*** LISTED ENTRIES ***

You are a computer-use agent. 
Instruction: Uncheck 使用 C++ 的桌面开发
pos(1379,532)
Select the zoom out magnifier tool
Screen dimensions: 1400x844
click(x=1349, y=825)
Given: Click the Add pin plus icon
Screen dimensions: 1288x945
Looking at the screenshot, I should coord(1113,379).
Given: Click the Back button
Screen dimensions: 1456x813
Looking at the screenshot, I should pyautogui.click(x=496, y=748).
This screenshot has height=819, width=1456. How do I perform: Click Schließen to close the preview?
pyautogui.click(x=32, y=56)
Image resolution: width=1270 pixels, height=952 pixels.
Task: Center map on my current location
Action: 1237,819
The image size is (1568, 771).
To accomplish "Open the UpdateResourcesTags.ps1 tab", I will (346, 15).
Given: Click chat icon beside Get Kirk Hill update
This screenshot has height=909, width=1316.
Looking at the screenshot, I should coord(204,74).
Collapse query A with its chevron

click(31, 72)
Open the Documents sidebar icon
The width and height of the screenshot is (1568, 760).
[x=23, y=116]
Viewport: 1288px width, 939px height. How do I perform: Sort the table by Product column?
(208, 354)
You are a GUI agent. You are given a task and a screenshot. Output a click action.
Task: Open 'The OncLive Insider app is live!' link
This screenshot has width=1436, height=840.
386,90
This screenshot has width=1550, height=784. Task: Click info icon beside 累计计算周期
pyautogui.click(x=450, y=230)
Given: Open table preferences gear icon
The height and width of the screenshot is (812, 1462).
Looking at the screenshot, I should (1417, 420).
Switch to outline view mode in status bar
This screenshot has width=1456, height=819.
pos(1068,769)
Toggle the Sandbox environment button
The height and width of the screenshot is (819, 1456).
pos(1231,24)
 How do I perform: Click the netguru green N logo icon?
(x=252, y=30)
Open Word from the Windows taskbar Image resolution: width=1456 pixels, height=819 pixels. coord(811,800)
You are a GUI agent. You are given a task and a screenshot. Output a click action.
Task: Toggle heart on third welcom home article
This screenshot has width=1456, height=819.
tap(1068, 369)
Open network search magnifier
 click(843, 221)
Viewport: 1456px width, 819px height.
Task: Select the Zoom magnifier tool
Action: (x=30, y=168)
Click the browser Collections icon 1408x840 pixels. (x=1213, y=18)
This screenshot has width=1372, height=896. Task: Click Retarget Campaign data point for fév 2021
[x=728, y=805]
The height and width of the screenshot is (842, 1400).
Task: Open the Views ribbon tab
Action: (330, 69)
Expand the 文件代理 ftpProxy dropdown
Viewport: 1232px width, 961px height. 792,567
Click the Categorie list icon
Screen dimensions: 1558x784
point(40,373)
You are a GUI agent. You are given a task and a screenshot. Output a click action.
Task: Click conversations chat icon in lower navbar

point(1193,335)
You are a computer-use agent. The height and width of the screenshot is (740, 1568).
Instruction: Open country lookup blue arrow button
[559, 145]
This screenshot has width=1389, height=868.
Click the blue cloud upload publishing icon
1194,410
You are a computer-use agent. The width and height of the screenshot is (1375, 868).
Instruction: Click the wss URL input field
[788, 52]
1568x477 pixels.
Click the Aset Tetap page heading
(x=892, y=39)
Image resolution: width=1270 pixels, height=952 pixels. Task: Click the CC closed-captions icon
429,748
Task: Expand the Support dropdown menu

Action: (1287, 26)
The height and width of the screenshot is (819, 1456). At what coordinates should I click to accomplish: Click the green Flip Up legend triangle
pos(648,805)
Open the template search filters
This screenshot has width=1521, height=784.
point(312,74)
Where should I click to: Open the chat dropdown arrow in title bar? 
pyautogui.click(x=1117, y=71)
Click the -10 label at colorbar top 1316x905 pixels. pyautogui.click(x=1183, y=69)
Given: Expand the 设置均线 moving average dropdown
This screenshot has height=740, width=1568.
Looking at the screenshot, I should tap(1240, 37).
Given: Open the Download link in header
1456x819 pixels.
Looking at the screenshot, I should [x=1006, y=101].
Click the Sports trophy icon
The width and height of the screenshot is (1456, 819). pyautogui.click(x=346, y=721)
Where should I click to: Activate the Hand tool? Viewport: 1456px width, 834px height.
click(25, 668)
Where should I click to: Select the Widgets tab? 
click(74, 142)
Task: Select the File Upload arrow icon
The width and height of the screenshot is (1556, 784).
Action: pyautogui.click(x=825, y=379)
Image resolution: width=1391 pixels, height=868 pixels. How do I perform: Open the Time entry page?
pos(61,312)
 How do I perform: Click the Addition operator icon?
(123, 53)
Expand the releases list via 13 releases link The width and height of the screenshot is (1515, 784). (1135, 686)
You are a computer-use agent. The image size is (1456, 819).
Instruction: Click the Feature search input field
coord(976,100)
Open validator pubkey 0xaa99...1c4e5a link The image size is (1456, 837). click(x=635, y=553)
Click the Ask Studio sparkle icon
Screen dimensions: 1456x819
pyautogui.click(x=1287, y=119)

*** End of LISTED ENTRIES ***

> _PROBLEM REQUIREMENTS_: Your reply should consist of the records, duplicated exactly.

> _SOLUTION FOR THIS TASK_:
You are a computer-use agent. 
Instruction: Uncheck 使用 C++ 的桌面开发
pos(1379,532)
Select the zoom out magnifier tool
Screen dimensions: 1400x844
click(x=1349, y=825)
Given: Click the Add pin plus icon
Screen dimensions: 1288x945
Looking at the screenshot, I should coord(1113,379).
Given: Click the Back button
Screen dimensions: 1456x813
Looking at the screenshot, I should pyautogui.click(x=496, y=748).
This screenshot has height=819, width=1456. How do I perform: Click Schließen to close the preview?
pyautogui.click(x=32, y=56)
Image resolution: width=1270 pixels, height=952 pixels.
Task: Center map on my current location
Action: 1237,819
The image size is (1568, 771).
To accomplish "Open the UpdateResourcesTags.ps1 tab", I will (346, 15).
Given: Click chat icon beside Get Kirk Hill update
This screenshot has height=909, width=1316.
Looking at the screenshot, I should coord(204,74).
Collapse query A with its chevron

click(31, 72)
Open the Documents sidebar icon
The width and height of the screenshot is (1568, 760).
[x=23, y=116]
Viewport: 1288px width, 939px height. How do I perform: Sort the table by Product column?
(208, 354)
You are a GUI agent. You are given a task and a screenshot. Output a click action.
Task: Open 'The OncLive Insider app is live!' link
This screenshot has width=1436, height=840.
386,90
This screenshot has width=1550, height=784. Task: Click info icon beside 累计计算周期
pyautogui.click(x=450, y=230)
Given: Open table preferences gear icon
The height and width of the screenshot is (812, 1462).
Looking at the screenshot, I should (1417, 420).
Switch to outline view mode in status bar
This screenshot has width=1456, height=819.
pos(1068,769)
Toggle the Sandbox environment button
The height and width of the screenshot is (819, 1456).
pos(1231,24)
 How do I perform: Click the netguru green N logo icon?
(x=252, y=30)
Open Word from the Windows taskbar Image resolution: width=1456 pixels, height=819 pixels. coord(811,800)
You are a GUI agent. You are given a task and a screenshot. Output a click action.
Task: Toggle heart on third welcom home article
This screenshot has width=1456, height=819.
tap(1068, 369)
Open network search magnifier
 click(843, 221)
Viewport: 1456px width, 819px height.
Task: Select the Zoom magnifier tool
Action: (x=30, y=168)
Click the browser Collections icon 1408x840 pixels. (x=1213, y=18)
This screenshot has width=1372, height=896. Task: Click Retarget Campaign data point for fév 2021
[x=728, y=805]
The height and width of the screenshot is (842, 1400).
Task: Open the Views ribbon tab
Action: (330, 69)
Expand the 文件代理 ftpProxy dropdown
Viewport: 1232px width, 961px height. 792,567
Click the Categorie list icon
Screen dimensions: 1558x784
point(40,373)
You are a GUI agent. You are given a task and a screenshot. Output a click action.
Task: Click conversations chat icon in lower navbar

point(1193,335)
You are a computer-use agent. The height and width of the screenshot is (740, 1568).
Instruction: Open country lookup blue arrow button
[559, 145]
This screenshot has width=1389, height=868.
Click the blue cloud upload publishing icon
1194,410
You are a computer-use agent. The width and height of the screenshot is (1375, 868).
Instruction: Click the wss URL input field
[788, 52]
1568x477 pixels.
Click the Aset Tetap page heading
(x=892, y=39)
Image resolution: width=1270 pixels, height=952 pixels. Task: Click the CC closed-captions icon
429,748
Task: Expand the Support dropdown menu

Action: (1287, 26)
The height and width of the screenshot is (819, 1456). At what coordinates should I click to accomplish: Click the green Flip Up legend triangle
pos(648,805)
Open the template search filters
This screenshot has width=1521, height=784.
point(312,74)
Where should I click to: Open the chat dropdown arrow in title bar? 
pyautogui.click(x=1117, y=71)
Click the -10 label at colorbar top 1316x905 pixels. pyautogui.click(x=1183, y=69)
Given: Expand the 设置均线 moving average dropdown
This screenshot has height=740, width=1568.
Looking at the screenshot, I should tap(1240, 37).
Given: Open the Download link in header
1456x819 pixels.
Looking at the screenshot, I should [x=1006, y=101].
Click the Sports trophy icon
The width and height of the screenshot is (1456, 819). pyautogui.click(x=346, y=721)
Where should I click to: Activate the Hand tool? Viewport: 1456px width, 834px height.
click(25, 668)
Where should I click to: Select the Widgets tab? 
click(74, 142)
Task: Select the File Upload arrow icon
The width and height of the screenshot is (1556, 784).
Action: pyautogui.click(x=825, y=379)
Image resolution: width=1391 pixels, height=868 pixels. How do I perform: Open the Time entry page?
pos(61,312)
 How do I perform: Click the Addition operator icon?
(123, 53)
Expand the releases list via 13 releases link The width and height of the screenshot is (1515, 784). (1135, 686)
You are a computer-use agent. The image size is (1456, 819).
Instruction: Click the Feature search input field
coord(976,100)
Open validator pubkey 0xaa99...1c4e5a link The image size is (1456, 837). click(x=635, y=553)
Click the Ask Studio sparkle icon
Screen dimensions: 1456x819
pyautogui.click(x=1287, y=119)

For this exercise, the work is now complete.